FRANKFORT, Ky. — Kentucky Democrats want to legalize marijuana, filing multiple bills this week that would allow it for medical or recreational use.
What You Need To Know
- Kentucky Democrats plan on pursuing multiple bills this session to legalize marijuana
- An effort to legalize medical marijuana passed in the House in 2020, but didn’t get a vote in the Senate
- Senate President Robert Stivers said he’s open to medical marijuana, but wants to see more thorough studies
House Speaker David Osborne (R-Prospect) voted in favor of a medical marijuana bill in 2020, so he’s at least open to that idea, but where does Senate President Robert Stivers (R-Manchester) stand?
“I’m not opposed to it, but we need to do it in a way that’s measured,” Stivers said Friday.
Stivers said he has read studies on the positives of medical marijuana, but questions how thorough they are, and he wants to see more.
“No drug is really good for you, but you take that drug because it has a better impact than the alternative,” he said. “So once that’s there and somebody can show me those type of guidelines, I’m fine with doing something with marijuana for the purpose of being medicinal.”
Rep. Rachel Roberts (D-Newport) filed a bill in the House to make marijuana legal for recreational purposes.
“Make no mistake: Kentuckians are growing cannabis, they are selling cannabis, they are consuming cannabis,” she said this week. “We just aren’t regulating it for their safety or benefiting from the tax revenue it should be generating.”
Stivers said recreational marijuana likely won’t go anywhere.

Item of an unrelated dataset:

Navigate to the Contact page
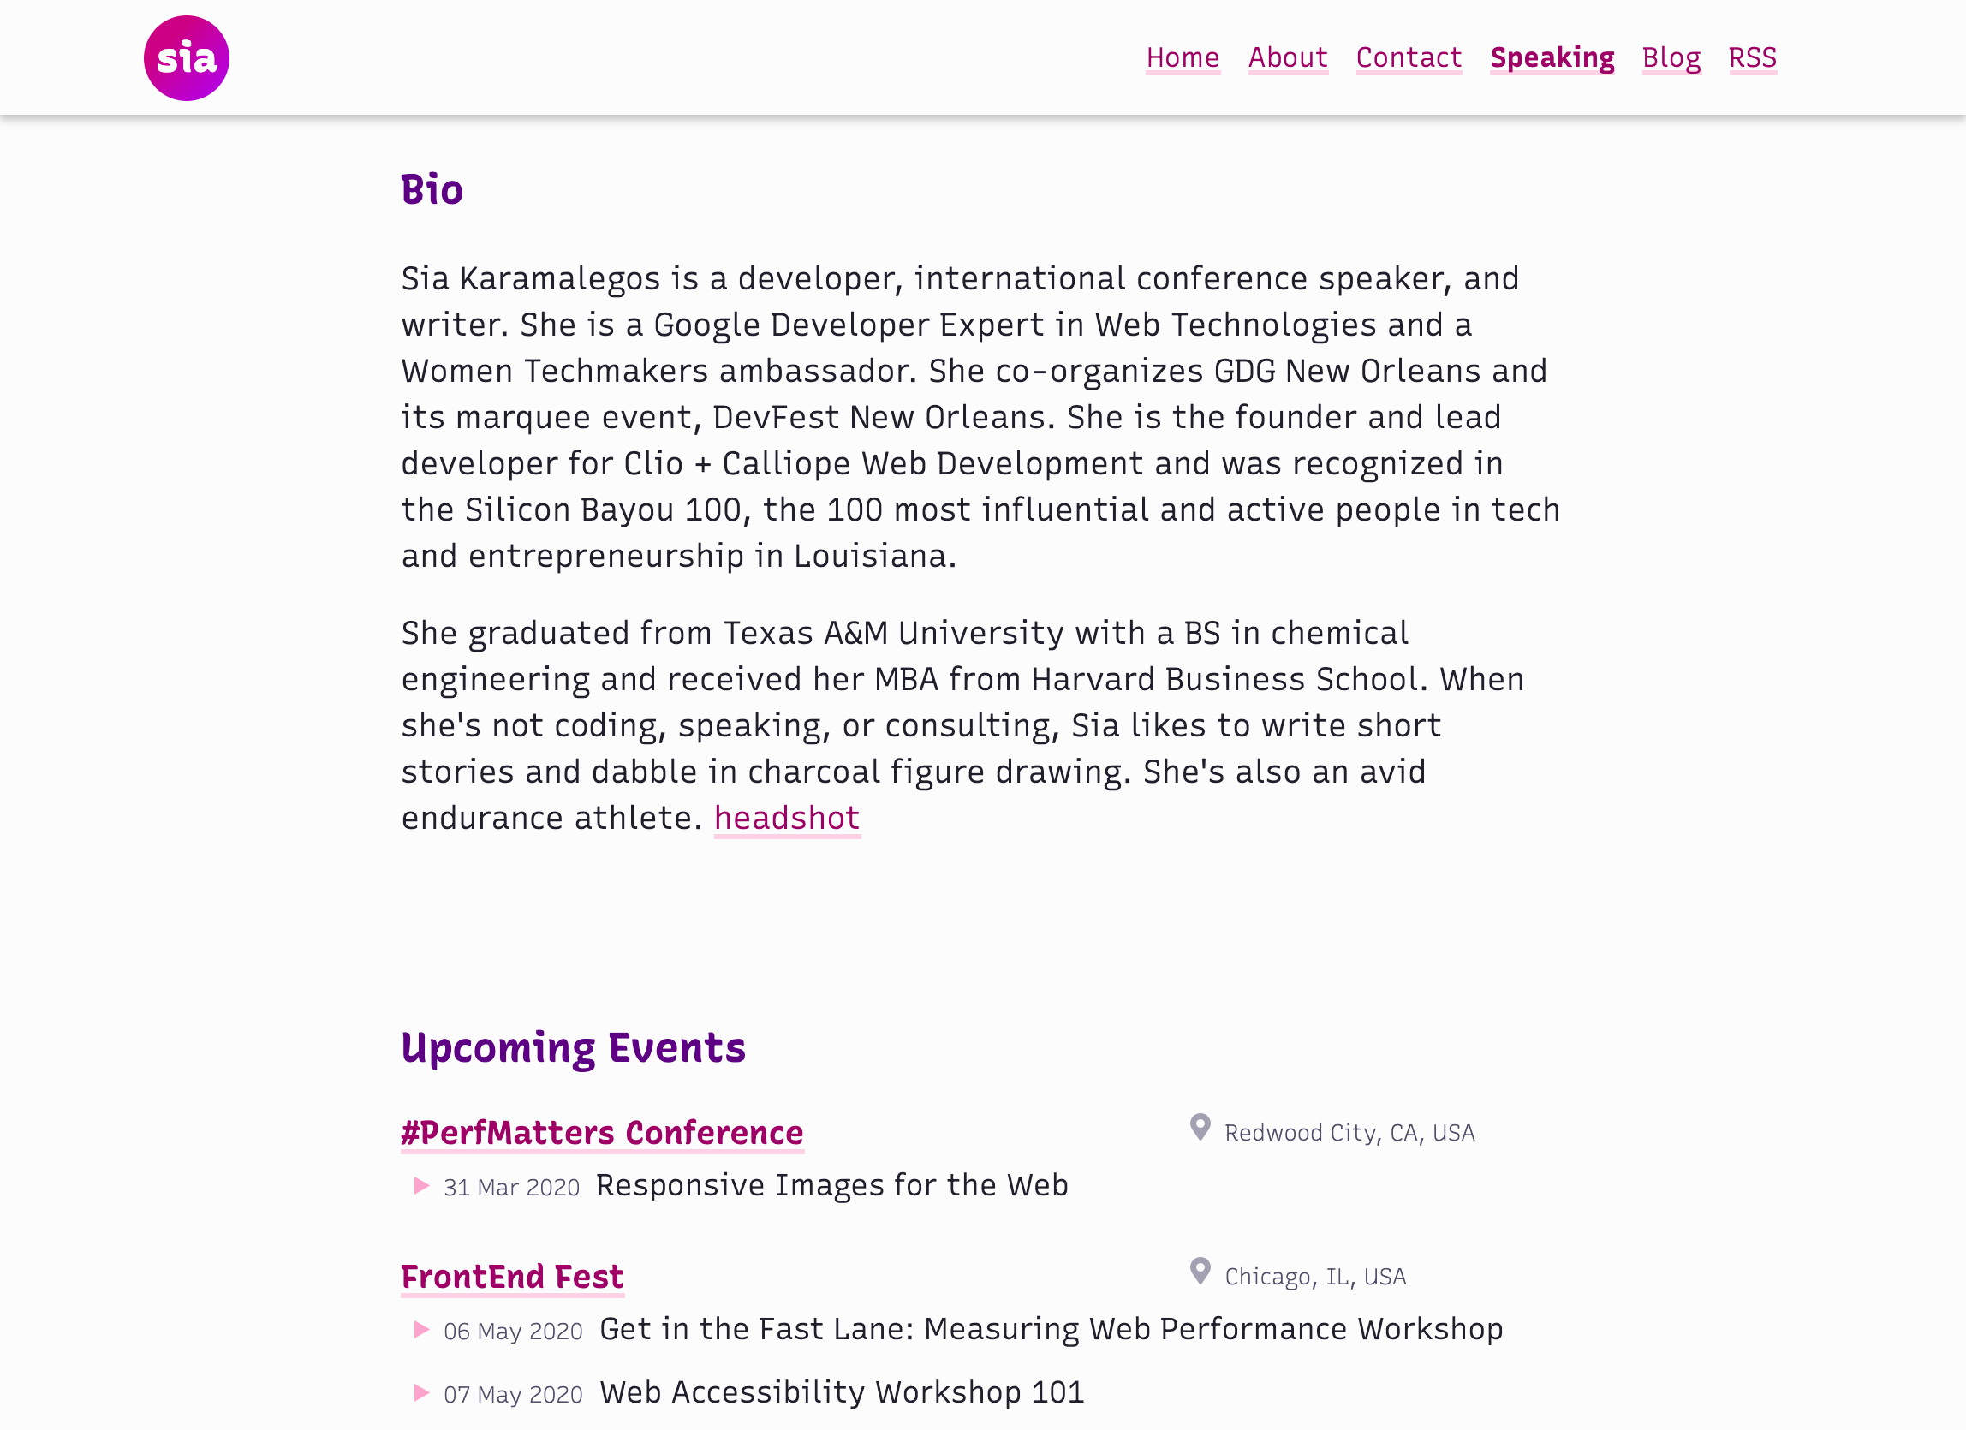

“I don’t think this state’s ready to move, and I haven’t seen many states go to the area — many states — to be at just recreational,” he said.
And he said other states that have passed legal marijuana taxed it too heavily and didn’t eliminate the criminal market.
Other Senate Republicans haven’t been so supportive of marijuana legalization: Senate Majority Floor Leader Damon Thayer (R-Georgetown) said he won’t vote for any marijuana bill this session during an appearance on KET last month, even though he admitted most of his constituents support the idea.
“If they don’t like it, they can take it out on me in the next election,” he said.
Recreational marijuana bills have been filed in the past and never went anywhere. Rep. Jason Nemes (R-Louisville) plans to pursue his own medical marijuana bill this year, too, similar to what cleared the House in 2020 but didn’t receive a vote in the Senate.